▶ Source records:
============

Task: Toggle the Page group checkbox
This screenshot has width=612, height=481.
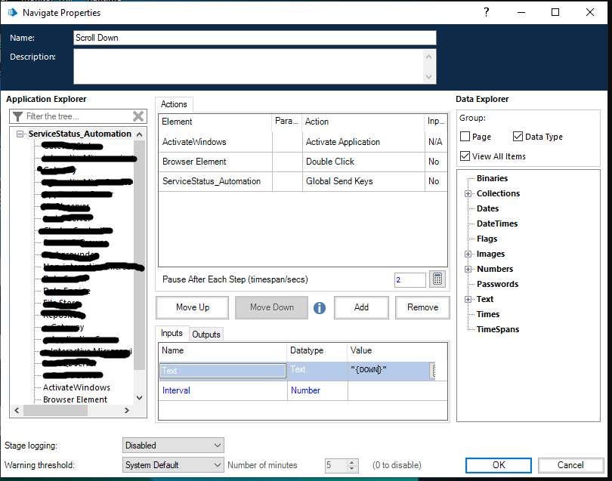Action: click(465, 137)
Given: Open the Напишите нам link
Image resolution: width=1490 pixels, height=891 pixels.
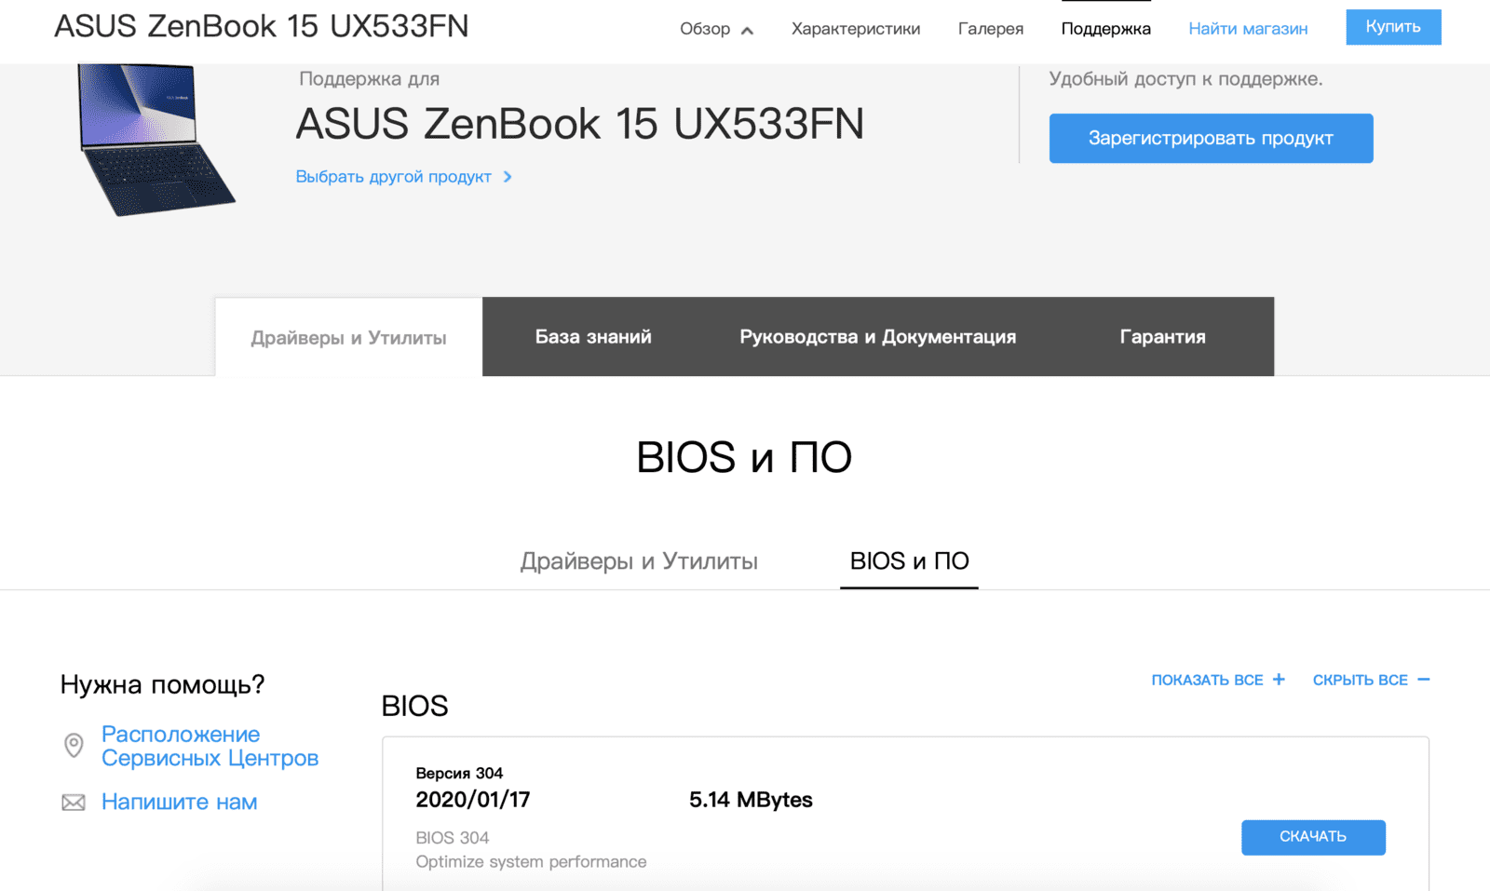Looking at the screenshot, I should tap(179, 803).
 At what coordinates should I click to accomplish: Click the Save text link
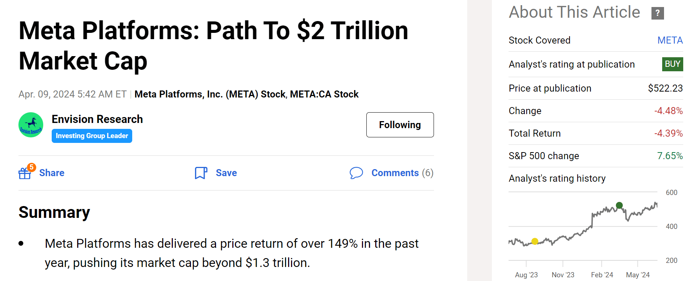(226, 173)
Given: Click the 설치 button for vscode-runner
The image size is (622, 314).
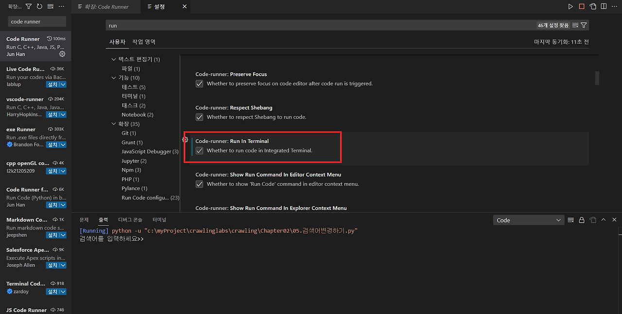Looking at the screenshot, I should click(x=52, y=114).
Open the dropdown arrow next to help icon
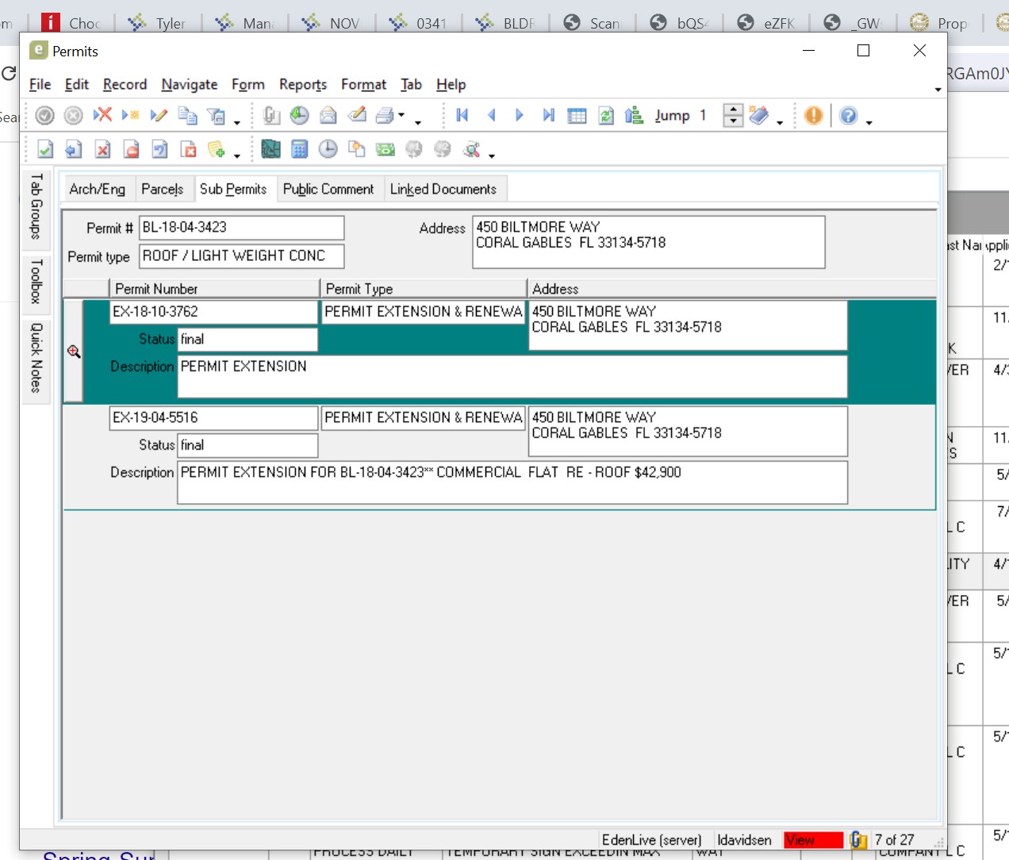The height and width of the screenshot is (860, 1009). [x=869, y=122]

============

▶ Work to be completed:
Output exactly the lines from the one containing "At what coordinates" through the last line of the records above, both included, and leave out the pictures.

▶ Solution below:
 At what coordinates should I click to accomplish: Click the Save text link
(226, 173)
Given: Click the 설치 button for vscode-runner
The image size is (622, 314).
Looking at the screenshot, I should click(x=52, y=114).
Open the dropdown arrow next to help icon
The height and width of the screenshot is (860, 1009). [x=869, y=122]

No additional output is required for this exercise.